Start of Dataset

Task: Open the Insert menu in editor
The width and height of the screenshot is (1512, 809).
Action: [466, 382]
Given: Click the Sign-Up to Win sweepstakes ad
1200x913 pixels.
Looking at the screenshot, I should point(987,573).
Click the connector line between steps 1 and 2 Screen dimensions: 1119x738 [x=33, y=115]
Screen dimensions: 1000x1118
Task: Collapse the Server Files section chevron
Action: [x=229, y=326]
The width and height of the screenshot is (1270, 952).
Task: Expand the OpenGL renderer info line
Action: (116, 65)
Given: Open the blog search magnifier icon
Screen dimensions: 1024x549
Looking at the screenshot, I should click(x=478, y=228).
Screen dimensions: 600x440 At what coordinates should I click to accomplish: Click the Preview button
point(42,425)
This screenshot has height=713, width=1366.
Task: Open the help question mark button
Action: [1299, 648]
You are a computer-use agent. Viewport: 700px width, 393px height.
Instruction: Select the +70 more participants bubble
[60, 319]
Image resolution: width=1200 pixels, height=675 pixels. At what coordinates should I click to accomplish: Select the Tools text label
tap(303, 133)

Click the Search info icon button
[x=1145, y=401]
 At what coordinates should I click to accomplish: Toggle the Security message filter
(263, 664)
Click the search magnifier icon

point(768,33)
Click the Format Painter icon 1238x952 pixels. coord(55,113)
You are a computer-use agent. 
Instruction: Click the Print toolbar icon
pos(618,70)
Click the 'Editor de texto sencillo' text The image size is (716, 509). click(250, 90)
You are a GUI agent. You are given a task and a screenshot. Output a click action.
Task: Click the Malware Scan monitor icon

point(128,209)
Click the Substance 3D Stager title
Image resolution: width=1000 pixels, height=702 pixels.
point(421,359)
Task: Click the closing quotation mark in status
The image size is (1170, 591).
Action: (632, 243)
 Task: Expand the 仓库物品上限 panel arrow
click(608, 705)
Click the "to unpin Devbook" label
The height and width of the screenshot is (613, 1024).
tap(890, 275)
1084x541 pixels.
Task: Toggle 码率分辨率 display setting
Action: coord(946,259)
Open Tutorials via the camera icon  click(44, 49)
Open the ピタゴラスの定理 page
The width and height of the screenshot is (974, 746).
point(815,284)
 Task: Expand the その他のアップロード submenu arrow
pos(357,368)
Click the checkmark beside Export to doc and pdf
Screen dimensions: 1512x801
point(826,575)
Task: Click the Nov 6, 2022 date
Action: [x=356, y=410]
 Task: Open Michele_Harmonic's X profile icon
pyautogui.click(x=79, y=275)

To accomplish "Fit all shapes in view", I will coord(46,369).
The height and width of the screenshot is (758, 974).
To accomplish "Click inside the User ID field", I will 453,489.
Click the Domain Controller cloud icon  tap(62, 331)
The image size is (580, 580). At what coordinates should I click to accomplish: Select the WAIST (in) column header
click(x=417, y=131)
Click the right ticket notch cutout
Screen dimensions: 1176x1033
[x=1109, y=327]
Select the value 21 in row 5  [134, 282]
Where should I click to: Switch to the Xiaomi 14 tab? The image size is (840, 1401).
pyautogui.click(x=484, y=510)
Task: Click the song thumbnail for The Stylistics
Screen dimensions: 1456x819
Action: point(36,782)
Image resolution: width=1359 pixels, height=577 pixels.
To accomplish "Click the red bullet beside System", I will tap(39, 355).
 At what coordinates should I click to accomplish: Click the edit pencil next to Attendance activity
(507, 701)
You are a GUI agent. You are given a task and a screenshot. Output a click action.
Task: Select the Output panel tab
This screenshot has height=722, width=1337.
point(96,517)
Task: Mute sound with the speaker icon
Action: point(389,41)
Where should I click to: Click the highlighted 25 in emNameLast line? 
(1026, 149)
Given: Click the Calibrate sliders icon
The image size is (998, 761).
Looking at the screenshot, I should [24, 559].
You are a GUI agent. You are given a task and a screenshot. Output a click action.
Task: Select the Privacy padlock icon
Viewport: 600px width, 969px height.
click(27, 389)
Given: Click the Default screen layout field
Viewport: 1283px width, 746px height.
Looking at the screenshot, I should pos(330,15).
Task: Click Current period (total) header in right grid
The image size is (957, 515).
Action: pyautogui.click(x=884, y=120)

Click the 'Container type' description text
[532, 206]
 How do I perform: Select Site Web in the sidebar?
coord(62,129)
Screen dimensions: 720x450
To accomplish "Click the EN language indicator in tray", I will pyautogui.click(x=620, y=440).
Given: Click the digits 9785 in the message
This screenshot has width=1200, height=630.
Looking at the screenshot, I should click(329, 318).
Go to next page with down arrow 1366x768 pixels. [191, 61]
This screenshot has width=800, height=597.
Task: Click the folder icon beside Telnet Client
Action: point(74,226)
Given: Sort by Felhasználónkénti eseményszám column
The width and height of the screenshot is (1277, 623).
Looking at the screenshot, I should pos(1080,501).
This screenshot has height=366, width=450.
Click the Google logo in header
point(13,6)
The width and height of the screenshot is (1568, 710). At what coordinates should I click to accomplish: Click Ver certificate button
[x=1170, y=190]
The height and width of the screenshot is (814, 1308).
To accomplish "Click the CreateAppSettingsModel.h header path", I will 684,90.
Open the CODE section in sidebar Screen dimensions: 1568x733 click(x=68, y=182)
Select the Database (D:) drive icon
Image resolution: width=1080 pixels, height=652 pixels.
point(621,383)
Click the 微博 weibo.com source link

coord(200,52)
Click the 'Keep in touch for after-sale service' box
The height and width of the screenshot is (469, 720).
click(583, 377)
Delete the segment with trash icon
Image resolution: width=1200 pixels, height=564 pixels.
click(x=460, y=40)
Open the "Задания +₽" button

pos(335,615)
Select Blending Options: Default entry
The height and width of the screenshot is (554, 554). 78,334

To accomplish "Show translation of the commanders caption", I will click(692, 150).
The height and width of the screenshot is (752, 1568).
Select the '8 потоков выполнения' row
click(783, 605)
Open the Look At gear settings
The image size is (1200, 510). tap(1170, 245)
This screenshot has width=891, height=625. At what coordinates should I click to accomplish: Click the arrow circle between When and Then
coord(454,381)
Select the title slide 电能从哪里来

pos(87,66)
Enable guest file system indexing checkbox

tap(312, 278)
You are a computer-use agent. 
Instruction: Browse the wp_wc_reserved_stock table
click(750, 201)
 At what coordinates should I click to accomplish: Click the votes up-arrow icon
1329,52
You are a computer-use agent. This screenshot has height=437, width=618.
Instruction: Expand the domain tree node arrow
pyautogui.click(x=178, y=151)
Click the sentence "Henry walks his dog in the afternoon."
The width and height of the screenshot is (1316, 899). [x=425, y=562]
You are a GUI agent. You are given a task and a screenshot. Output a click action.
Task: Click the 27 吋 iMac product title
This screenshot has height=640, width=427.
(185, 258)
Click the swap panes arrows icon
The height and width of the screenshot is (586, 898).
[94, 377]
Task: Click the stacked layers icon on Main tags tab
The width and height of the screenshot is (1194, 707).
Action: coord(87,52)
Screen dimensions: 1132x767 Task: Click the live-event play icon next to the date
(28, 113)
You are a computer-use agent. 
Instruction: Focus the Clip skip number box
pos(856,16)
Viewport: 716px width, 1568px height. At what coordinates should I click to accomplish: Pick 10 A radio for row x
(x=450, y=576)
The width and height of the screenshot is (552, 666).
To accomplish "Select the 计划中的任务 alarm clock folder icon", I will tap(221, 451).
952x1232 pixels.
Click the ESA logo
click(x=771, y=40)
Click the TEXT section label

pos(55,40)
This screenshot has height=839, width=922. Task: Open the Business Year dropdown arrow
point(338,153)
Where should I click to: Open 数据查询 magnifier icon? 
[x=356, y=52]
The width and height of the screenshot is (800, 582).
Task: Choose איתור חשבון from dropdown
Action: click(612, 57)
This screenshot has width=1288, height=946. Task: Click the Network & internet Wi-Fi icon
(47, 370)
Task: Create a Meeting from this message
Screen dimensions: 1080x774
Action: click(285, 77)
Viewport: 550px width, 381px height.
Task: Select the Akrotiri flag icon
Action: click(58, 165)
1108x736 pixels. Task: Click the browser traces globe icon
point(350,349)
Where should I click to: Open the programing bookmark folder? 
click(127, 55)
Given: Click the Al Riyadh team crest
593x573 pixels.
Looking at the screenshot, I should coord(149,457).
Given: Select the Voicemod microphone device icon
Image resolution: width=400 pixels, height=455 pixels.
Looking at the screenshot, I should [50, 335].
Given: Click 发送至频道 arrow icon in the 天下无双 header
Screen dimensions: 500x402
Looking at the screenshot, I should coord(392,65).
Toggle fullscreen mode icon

End of Dataset

*Exercise requirements*.
Where does the string "will" appear in the records? Copy every line that holds it.

*The completed task*.
To accomplish "Fit all shapes in view", I will coord(46,369).
To accomplish "Click inside the User ID field", I will 453,489.
To accomplish "Click the red bullet beside System", I will tap(39, 355).
To accomplish "Click the EN language indicator in tray", I will pyautogui.click(x=620, y=440).
To accomplish "Click the CreateAppSettingsModel.h header path", I will 684,90.
To accomplish "Show translation of the commanders caption", I will click(692, 150).
To accomplish "Select the 计划中的任务 alarm clock folder icon", I will tap(221, 451).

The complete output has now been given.